Die biomedizinische Therapieforschung befasst sich intensiv mit Möglichkeiten, über Manipulationen am Genom Einfluss auf die Entstehung und Entwicklung erblich bedingter Krankheiten auszuüben und krankhafte Gene zu eliminieren. Die Vorstellung ist, mit einer Art molekularer Schere gezielt Änderungen und „Reparaturen“ in den Genomen lebender Zellen vorzunehmen. Die Hoffnung, dadurch Krankheiten – zumindest, wenn sie durch einzelne Gene bedingt sind – effektiv zu behandeln, beschränkt sich allerdings noch auf Experimente, bei denen es mittlerweile jedoch schon gelingt, mit hoher Präzision einen Austausch von Genabschnitten vorzunehmen. Ein anderer Weg, den man intensiv verfolgt, ist der einer DNAMethylierung, ein anderer jener über Viren. Viren können nämlich nicht nur Krebs verursachen, sondern auch als Vehikel zur Verhinderung von Krankheiten eingesetzt werden. Gelingt es, den Viren Reparaturgene unterzuschieben, die dann per „Huckepack“ in Patientenzellen eingeschleust werden, so können hierdurch reparierende Erbinformationen in die DNA eingebaut und bestimmte Erkrankungen, wie Krebs, verhindert werden.
Kommentar und Empfehlung: Auch, wenn es einmal gelingen sollte, mit gentechnischen Verfahren die Genome zu verändern, so ist es doch sehr fraglich, ob hierdurch eine wesentliche Risikoreduzierung stattfindet. Lungenkarzinomerkrankungen sind nämlich extrem selten auf ein einzelnes Krebsgen zurückzuführen, sondern sind Folge vieler Krebsgene, epigenetischer Einflüsse und Tumorpromotoren.
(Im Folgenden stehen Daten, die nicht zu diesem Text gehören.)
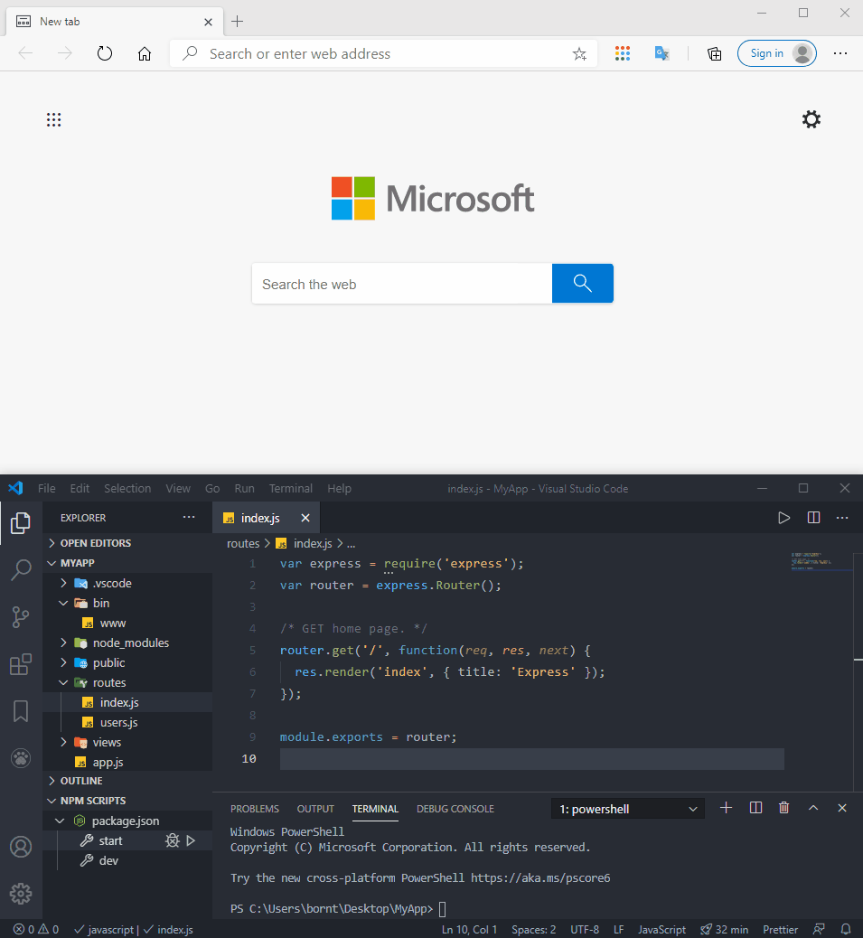Click the Split Editor icon

pos(813,518)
Gibt es Empfehlungen bei familiär gehäuftem Krebsvorkommen?

Bei Verdachtshinweise für familiär gehäuftes Krebsvorkommen sollte man sich in speziellen Beratungszentren beraten lassen. Adressen kann man bei der deutschen Krebshilfe erfahren (www.krebshilfe.de, Telefon 0228-72990-0). Bei familiär gehäuftem Krebsvorkommen sollte man die Möglichkeiten der aktiven Vorbeugung besonders ernst nehmen. Kommentar und Empfehlung: Bislang gibt es keine Belege dafür, dass regelmäßige Röntgen-, Ct- oder gar Kernspinuntersuchungen Vorteile bringen. Zwar gibt es wirksame Medikamente, deren präventiver Nutzen aber geringer ist als der potenzielle Schaden durch Nebenwirkungen.

Ist eine, an einer Genomanalyse orientierte Risikoabschätzung sinnvoll und möglich?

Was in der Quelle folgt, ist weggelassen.